Character Encoding --- a Never Ending Story

2008-05-12 386 words 2 minutes

Contents

Character encoding really is a never ending story. I am a huge fan of Unicode and UTF-8. But it is still not the default everywhere. This blog entry is about the problems I encountered while making Klatschbase working correctly with UTF-8.

First of all, SBCL - my common lisp implementation of choice - supports UTF-8 out of the box. So, no problem here.

Hunchentoot, Edi Weitz’s wonderful http server, supports UTF-8, but per default uses ISO-8859-1. It is easy to change the default behaviour, but it is also easy to overlook this.

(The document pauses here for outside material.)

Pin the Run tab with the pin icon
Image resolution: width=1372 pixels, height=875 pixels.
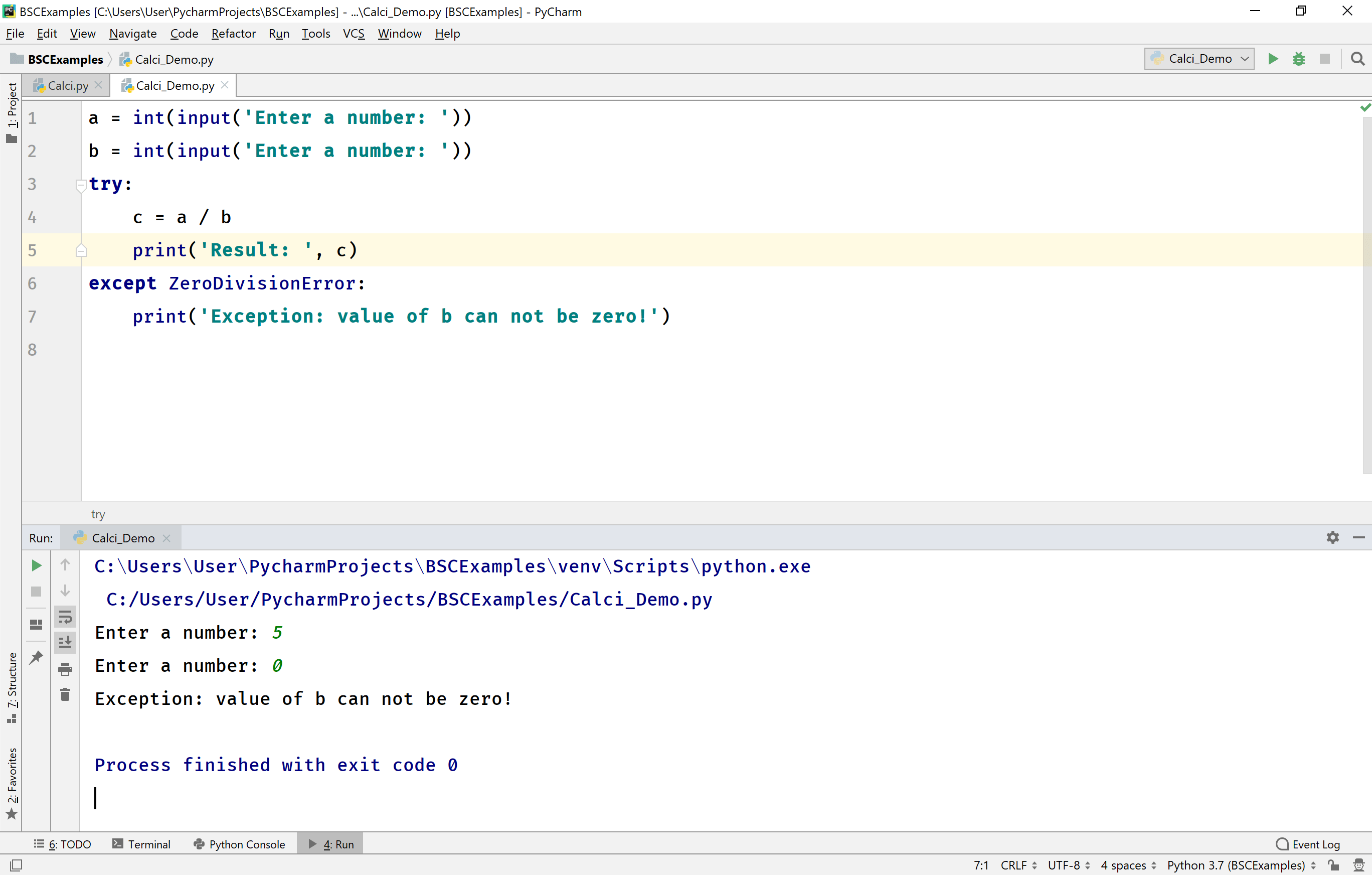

Now at least the http body content is set correctly. But the next pitfall for me was the hashing of passwords. I use Ironclad for this. But Ironclad’s helper functions only support ASCII. I somehow even failed to notice this problem until reading Leslie Polzer’s blog and made a blatantly stupid comment. However, first I wrote a solution for the problem using the encoding translation library Babel which is easy to use. But I did not want to introduce another dependency, so I rewrote it to use Flexi Streams.

Now with this working, I stumbled upon another interesting fact: the JavaScript function escape uses a non-standard approach to convert non-ascii unicode characters. Wikipedia’s percent encoding entry is enlightening. This is not so important, because jQuery takes care of these details. Just for the record: I don’t know why the encoding used by the escape function was rejected by the W3C, but I think it make sense to reject it, because it uses a fix size of 16 bits. Since Unicode already needs more and grows further, this is not sensible.

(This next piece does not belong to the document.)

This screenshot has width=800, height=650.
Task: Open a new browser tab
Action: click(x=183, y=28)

But still, the characters where not decoded correctly on the server side when send via http auth header. The problem this time was in Hunchentoot’s authorize method. It uses cl-base64’s base64-string-to-string which does not respect the used encoding (it does not even seem to have a way to specify it). So, I fixed this, again with flexi streams.

It is always interesting how much trouble character encodings are. I just hope the Unicode and UTF-8 become much more common. Just as a side note: a colleague just stumbled over a problem with a version of sed that did not respect the UTF-8 setting of the system, leading to umlauts beeing interpreted as two characters.